When a Door Closes…
by Orlissa
Summary: Joey's been at the Playground for almost two weeks when he's let out of the containment room. During his first walk around the base - in the middle of the night - he runs into Skye and stumbles upon something surprising. And then the two of them have a meaningful conversation. (Background skyeward, Haylie/Ada/Ellie verse)


**When a Door Closes…**

 **A/N:** Sorry for the long silence, guys. Partially, it was because my writer's block (I'm full of ideas, I just don't seem to be able to find the right words for them), and partially because of real life stuff. For those who don't follow me on Tumblr: ever since I last updated, I had a language exam, an admittance interview for the phd program, and a final exam that closed my MA studies. So, yeah… it was a busy period :D I got the results of the language exam yesterday, and it was the last piece that was missing, so now let's hope my muse will be more cooperative in the future :D Also, huge thanks to Stargazerdaisy for the consult! :)  
 **Rating:** T  
 **Word Count:** 3469 **  
Disclaimer:** [Insert funny text here that tells you I don't own Agents of S.H.I.E.L.D.]

* * *

On the eleventh day of his stay in the White Room, as he'd come to call it, the blonde woman who had welcomed him ( _Bobbi_ , that was her name, he had to remind himself) presented Joey with a keycard on a lanyard. With a friendly smile that by now he found only a little intimidating, she told him that although they wouldn't be able to transfer him to the facility where he would be actually trained (because they were going to _train_ him) for a couple days, he was deemed _stable_ enough (he shuddered) to be allowed out of the White Room on his own. He couldn't leave the base or go everywhere within it, Bobbi was quick to add, but whatever door his keycard opened, he was free to explore. He thanked her and took the card.

It took him two more days to actually use it.

He woke what felt like the middle of the night (it was hard to tell without windows) from a restless sleep on the thirteenth day, and, after failing to go back to sleep, he dressed in a haste, grabbed the keycard, and, for the first time in nearly two weeks, and since his life had taken a sharp turn, he left the White Room.

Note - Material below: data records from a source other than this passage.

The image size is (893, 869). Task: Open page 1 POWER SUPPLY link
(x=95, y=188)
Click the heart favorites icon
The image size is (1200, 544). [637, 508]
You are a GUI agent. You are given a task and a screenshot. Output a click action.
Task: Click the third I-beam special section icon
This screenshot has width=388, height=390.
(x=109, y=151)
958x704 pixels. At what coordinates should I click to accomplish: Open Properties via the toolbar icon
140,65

Walking all alone on the dimly lit, empty corridors of the base was beyond eerie. Joey didn't let go of his keycard for a moment—he held it gripped in his hand, almost like a weapon—, but except for a few times when he had no other choice, when the hallway ended in a closed door, he didn't use it. He felt too much like the heroine in the tale of Bluebeard, fearing of stumbling into the Bloody Chamber on every turn. And even if the base did not have a room full of skeletons—literal or metaphorical—, Joey was sure there were things there he did not want to see, and this made him question his decision to leave the White Room at every closed door he passed.

Two hundred and forty-two steps away from the White Room, his heart was beating so wild that the sound of his own blood rushing in his veins was overwhelming—maybe that's why he didn't hear the noise first. At first it was just some strange sound far away, a whisper in the distance, something he barely registered, but as he kept walking, it grew stronger. Soon it made him stop and listen—it was a soft, mewling sound, something plaintive, almost like… Almost like a baby crying.

Half-sure his mind was playing tricks on him—or that he found the Bloody Chamber after all, where S.H. .D.… He didn't want to think about it—, Joey started walking again, with quicker steps this time, towards the crying. He had no idea what he would find, or what he would do about it, but his instincts were telling him to go there.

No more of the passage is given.